Requirement => Every line of the material below should be copied exactly.

Records provided =>
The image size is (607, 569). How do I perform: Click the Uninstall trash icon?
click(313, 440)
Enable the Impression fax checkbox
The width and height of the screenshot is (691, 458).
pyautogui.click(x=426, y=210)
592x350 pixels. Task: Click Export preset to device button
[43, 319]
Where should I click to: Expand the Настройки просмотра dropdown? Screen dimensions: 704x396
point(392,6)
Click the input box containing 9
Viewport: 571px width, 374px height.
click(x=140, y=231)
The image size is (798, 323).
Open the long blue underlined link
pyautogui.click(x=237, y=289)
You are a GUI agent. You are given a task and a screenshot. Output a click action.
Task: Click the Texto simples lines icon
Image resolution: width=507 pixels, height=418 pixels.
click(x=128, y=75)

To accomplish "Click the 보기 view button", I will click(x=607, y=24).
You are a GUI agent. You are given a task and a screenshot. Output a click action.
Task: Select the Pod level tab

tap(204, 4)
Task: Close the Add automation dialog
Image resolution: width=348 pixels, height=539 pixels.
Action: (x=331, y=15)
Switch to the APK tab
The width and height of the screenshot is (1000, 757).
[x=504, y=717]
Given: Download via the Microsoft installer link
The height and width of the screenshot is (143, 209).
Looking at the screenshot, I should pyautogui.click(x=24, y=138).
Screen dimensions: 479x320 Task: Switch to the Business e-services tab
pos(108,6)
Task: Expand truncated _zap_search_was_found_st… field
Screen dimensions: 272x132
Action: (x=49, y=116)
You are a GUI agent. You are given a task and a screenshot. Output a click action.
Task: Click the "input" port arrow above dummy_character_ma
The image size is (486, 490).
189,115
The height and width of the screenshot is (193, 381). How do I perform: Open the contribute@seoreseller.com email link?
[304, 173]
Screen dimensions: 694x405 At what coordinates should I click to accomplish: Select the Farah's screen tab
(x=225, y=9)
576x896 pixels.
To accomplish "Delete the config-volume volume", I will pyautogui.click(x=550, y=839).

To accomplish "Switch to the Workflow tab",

Exercise answer =>
The image size is (607, 569). How do I perform: Click the Uninstall trash icon?
click(313, 440)
Enable the Impression fax checkbox
The width and height of the screenshot is (691, 458).
pyautogui.click(x=426, y=210)
592x350 pixels. Task: Click Export preset to device button
[43, 319]
Where should I click to: Expand the Настройки просмотра dropdown? Screen dimensions: 704x396
point(392,6)
Click the input box containing 9
Viewport: 571px width, 374px height.
click(x=140, y=231)
The image size is (798, 323).
Open the long blue underlined link
pyautogui.click(x=237, y=289)
You are a GUI agent. You are given a task and a screenshot. Output a click action.
Task: Click the Texto simples lines icon
Image resolution: width=507 pixels, height=418 pixels.
click(x=128, y=75)

To accomplish "Click the 보기 view button", I will click(x=607, y=24).
You are a GUI agent. You are given a task and a screenshot. Output a click action.
Task: Select the Pod level tab

tap(204, 4)
Task: Close the Add automation dialog
Image resolution: width=348 pixels, height=539 pixels.
Action: (x=331, y=15)
Switch to the APK tab
The width and height of the screenshot is (1000, 757).
[x=504, y=717]
Given: Download via the Microsoft installer link
The height and width of the screenshot is (143, 209).
Looking at the screenshot, I should pyautogui.click(x=24, y=138).
Screen dimensions: 479x320 Task: Switch to the Business e-services tab
pos(108,6)
Task: Expand truncated _zap_search_was_found_st… field
Screen dimensions: 272x132
Action: (x=49, y=116)
You are a GUI agent. You are given a task and a screenshot. Output a click action.
Task: Click the "input" port arrow above dummy_character_ma
The image size is (486, 490).
189,115
The height and width of the screenshot is (193, 381). How do I perform: Open the contribute@seoreseller.com email link?
[304, 173]
Screen dimensions: 694x405 At what coordinates should I click to accomplish: Select the Farah's screen tab
(x=225, y=9)
576x896 pixels.
To accomplish "Delete the config-volume volume", I will pyautogui.click(x=550, y=839).

To accomplish "Switch to the Workflow tab",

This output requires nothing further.